◆ **Your instructions**:
Reproduce verbatim the lines of the records starting at the one containing "This screenshot has" and ending at the one containing "at that location.", both included.

◆ **Material provided**:
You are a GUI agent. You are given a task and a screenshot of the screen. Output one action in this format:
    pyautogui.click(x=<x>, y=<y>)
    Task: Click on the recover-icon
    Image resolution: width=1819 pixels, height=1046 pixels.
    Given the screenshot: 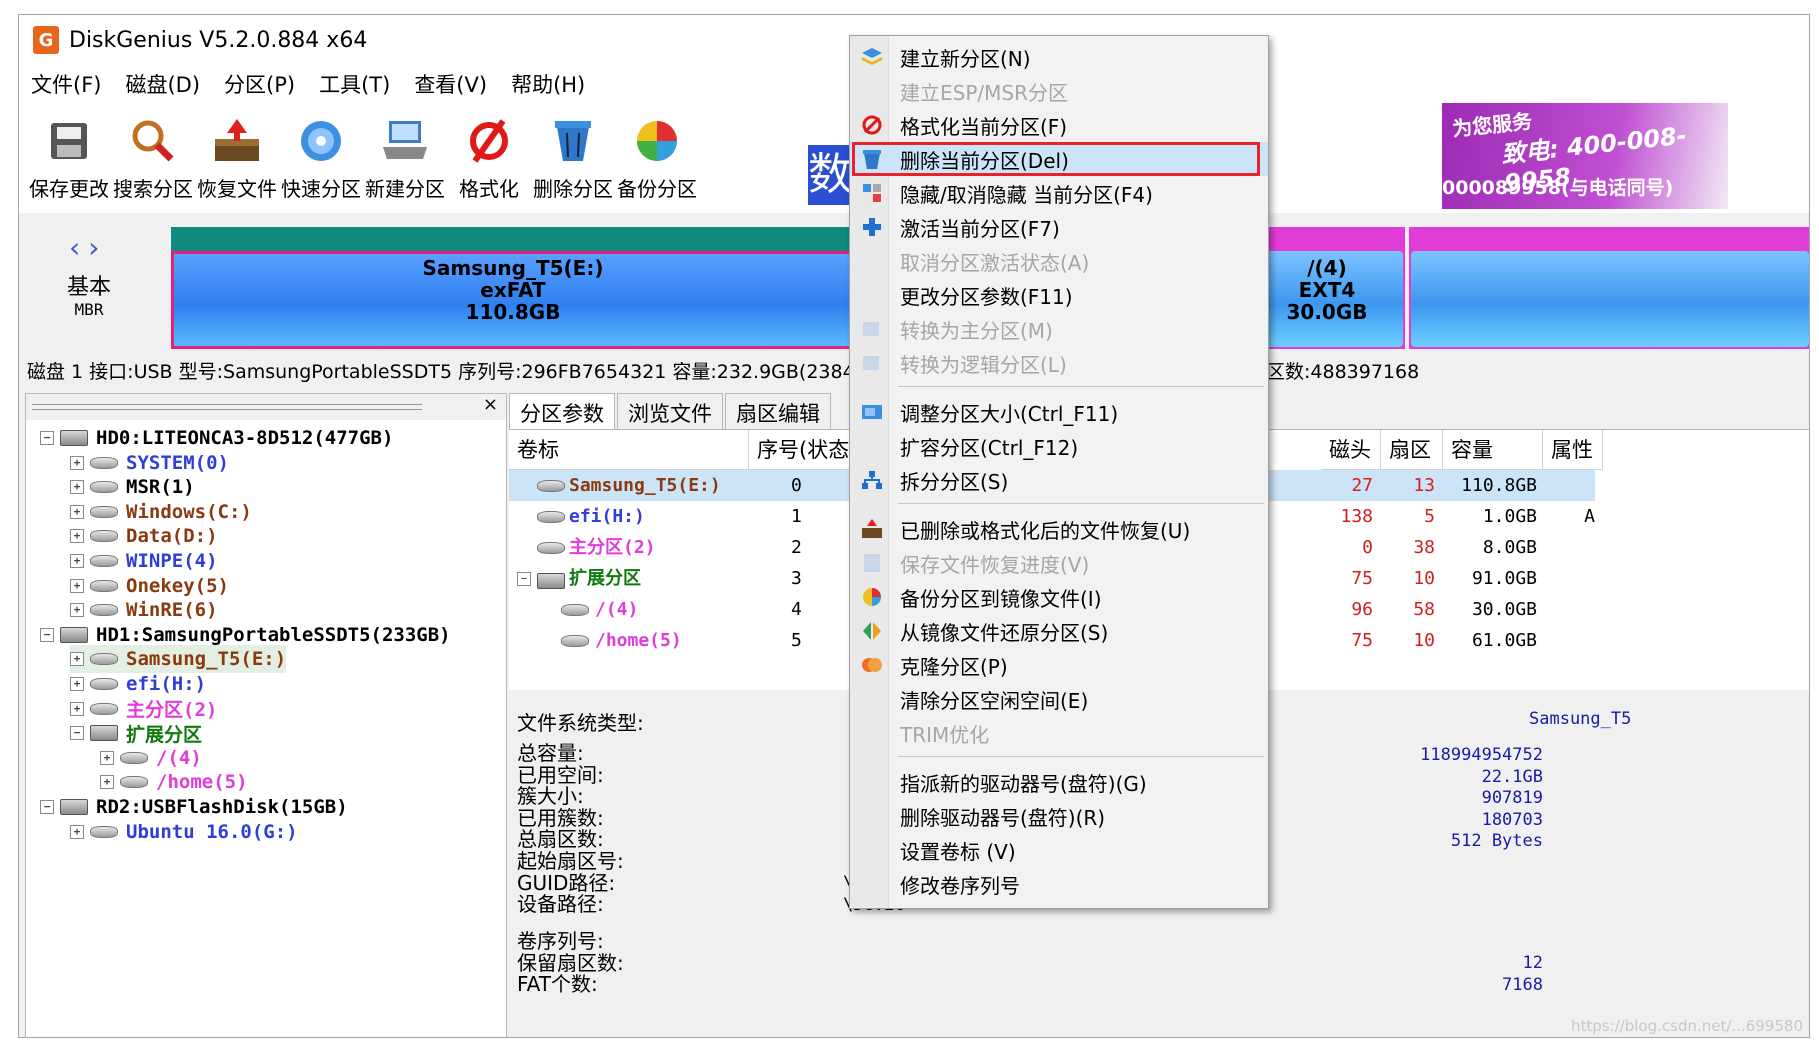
...
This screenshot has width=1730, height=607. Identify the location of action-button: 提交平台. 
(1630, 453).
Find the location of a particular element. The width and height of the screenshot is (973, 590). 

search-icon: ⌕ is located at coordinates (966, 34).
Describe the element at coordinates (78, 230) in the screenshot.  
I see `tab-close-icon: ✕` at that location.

◆ **Result of the task**:
This screenshot has width=1730, height=607. Identify the location of action-button: 提交平台. 
(1630, 453).
Find the location of a particular element. The width and height of the screenshot is (973, 590). 

search-icon: ⌕ is located at coordinates (966, 34).
Describe the element at coordinates (78, 230) in the screenshot.  
I see `tab-close-icon: ✕` at that location.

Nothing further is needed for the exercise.